▸ **Records supplied**:
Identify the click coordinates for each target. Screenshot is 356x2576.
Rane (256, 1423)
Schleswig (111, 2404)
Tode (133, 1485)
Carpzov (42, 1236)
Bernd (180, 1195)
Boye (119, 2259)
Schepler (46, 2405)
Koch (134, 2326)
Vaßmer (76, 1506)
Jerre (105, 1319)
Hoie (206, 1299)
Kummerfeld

▸ **Exercise**: The material should be transcribed exactly, every line included.

▸ **Exercise solution**:
Identify the click coordinates for each target. Screenshot is 356x2576.
Rane (256, 1423)
Schleswig (111, 2404)
Tode (133, 1485)
Carpzov (42, 1236)
Bernd (180, 1195)
Boye (119, 2259)
Schepler (46, 2405)
Koch (134, 2326)
Vaßmer (76, 1506)
Jerre (105, 1319)
Hoie (206, 1299)
Kummerfeld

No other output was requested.